--- Begin WORKING DATA ---
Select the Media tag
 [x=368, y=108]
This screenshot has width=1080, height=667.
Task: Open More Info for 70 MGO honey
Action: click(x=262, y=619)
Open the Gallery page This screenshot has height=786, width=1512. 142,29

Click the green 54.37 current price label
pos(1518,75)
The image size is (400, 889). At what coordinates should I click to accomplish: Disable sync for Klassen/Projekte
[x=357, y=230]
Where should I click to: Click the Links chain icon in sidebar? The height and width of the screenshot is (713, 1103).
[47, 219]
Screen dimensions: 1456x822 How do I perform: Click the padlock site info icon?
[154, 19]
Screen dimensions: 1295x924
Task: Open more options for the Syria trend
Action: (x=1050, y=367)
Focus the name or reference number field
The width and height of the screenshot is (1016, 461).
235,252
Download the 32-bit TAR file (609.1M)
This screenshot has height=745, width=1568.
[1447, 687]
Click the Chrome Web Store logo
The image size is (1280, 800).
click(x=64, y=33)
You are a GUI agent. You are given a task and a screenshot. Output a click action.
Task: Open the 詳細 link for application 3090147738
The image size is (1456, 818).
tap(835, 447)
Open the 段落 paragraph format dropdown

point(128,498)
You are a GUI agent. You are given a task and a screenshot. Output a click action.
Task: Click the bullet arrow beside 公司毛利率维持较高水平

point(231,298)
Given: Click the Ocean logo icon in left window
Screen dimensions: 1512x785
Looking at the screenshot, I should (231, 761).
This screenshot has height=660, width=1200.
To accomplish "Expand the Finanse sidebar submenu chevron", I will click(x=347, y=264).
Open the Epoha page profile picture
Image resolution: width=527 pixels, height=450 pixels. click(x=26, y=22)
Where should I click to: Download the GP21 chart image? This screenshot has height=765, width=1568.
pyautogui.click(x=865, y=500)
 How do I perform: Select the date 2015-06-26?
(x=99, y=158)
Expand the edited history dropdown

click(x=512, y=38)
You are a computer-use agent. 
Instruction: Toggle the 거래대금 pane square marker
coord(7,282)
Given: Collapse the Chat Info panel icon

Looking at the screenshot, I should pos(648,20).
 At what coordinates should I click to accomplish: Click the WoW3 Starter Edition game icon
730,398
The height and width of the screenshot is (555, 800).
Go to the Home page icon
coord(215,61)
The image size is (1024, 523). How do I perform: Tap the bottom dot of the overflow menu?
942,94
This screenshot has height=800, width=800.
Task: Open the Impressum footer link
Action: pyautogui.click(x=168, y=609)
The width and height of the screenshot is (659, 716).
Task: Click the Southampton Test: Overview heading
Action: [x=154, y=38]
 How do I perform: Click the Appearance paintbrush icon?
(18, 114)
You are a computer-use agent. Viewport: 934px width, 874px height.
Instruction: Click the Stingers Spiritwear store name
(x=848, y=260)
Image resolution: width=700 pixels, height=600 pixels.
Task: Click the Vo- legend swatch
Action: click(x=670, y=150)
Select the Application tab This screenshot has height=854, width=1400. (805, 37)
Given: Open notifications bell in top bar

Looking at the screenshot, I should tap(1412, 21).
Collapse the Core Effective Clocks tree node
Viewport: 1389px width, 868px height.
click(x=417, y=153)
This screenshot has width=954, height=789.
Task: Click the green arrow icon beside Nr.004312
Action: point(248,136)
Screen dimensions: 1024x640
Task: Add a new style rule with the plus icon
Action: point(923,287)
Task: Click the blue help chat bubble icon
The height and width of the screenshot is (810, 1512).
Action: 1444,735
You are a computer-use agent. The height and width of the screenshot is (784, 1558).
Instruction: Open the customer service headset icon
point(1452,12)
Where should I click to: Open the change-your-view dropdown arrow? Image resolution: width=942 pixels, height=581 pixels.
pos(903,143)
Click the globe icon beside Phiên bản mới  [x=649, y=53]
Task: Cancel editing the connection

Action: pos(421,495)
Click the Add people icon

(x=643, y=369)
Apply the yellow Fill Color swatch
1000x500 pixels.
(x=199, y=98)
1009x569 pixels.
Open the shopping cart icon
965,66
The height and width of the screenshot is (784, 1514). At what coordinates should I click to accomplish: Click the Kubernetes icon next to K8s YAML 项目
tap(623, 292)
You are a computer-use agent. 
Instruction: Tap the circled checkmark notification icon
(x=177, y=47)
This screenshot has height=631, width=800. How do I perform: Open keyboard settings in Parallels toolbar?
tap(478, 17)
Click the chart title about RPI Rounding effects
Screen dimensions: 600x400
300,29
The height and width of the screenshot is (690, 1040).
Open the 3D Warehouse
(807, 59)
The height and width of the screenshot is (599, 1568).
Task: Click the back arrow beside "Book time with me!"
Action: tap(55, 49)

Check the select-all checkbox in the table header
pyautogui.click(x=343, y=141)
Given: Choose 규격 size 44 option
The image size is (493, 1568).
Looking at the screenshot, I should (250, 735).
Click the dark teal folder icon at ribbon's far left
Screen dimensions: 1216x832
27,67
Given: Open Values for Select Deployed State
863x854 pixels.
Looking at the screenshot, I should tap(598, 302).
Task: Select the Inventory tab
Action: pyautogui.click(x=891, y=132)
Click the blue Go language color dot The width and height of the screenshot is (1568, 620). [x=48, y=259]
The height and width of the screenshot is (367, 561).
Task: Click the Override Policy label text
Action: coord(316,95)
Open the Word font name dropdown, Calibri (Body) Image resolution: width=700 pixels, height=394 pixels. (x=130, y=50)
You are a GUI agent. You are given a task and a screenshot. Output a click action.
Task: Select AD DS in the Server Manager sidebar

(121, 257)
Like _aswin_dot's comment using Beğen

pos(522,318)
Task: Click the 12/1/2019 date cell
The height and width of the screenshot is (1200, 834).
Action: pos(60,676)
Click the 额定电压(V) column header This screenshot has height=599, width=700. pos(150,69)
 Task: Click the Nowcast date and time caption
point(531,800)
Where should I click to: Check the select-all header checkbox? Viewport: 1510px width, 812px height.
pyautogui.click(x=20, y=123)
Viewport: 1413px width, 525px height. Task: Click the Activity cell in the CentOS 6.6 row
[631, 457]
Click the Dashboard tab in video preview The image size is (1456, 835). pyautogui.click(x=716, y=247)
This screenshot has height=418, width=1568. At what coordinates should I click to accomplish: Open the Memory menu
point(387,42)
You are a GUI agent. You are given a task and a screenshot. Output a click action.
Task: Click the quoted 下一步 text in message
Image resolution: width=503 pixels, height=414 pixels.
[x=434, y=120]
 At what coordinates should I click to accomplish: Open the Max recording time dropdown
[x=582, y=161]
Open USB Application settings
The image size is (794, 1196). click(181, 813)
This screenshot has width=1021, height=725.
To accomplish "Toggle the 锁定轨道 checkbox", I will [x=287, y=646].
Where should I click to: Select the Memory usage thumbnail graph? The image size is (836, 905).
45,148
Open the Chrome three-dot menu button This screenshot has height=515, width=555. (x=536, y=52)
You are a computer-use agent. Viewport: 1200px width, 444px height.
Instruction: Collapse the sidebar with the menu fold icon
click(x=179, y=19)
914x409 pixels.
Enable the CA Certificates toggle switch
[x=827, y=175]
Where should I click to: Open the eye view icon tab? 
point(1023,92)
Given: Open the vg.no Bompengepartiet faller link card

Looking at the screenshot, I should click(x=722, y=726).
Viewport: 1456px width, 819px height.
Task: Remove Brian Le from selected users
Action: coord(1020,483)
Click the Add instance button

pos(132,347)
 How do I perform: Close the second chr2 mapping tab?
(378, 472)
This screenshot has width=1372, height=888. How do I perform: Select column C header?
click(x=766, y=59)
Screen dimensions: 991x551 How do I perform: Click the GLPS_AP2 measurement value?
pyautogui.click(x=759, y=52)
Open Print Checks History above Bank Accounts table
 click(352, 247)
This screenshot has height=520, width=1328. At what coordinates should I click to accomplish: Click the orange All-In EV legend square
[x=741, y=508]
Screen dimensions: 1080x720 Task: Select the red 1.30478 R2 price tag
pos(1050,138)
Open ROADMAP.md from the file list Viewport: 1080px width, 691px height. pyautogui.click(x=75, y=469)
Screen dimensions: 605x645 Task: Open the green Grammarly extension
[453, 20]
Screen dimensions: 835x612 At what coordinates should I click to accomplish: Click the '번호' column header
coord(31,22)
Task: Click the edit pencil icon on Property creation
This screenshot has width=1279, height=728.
--- End WORKING DATA ---
**WRITTEN TASK:**
Copy the records exactly as they appear, starting at the line containing "Screen dimensions: 605x645" and ending at the line containing "coord(31,22)".

**OUTPUT OF THE EXERCISE:**
Screen dimensions: 605x645 Task: Open the green Grammarly extension
[453, 20]
Screen dimensions: 835x612 At what coordinates should I click to accomplish: Click the '번호' column header
coord(31,22)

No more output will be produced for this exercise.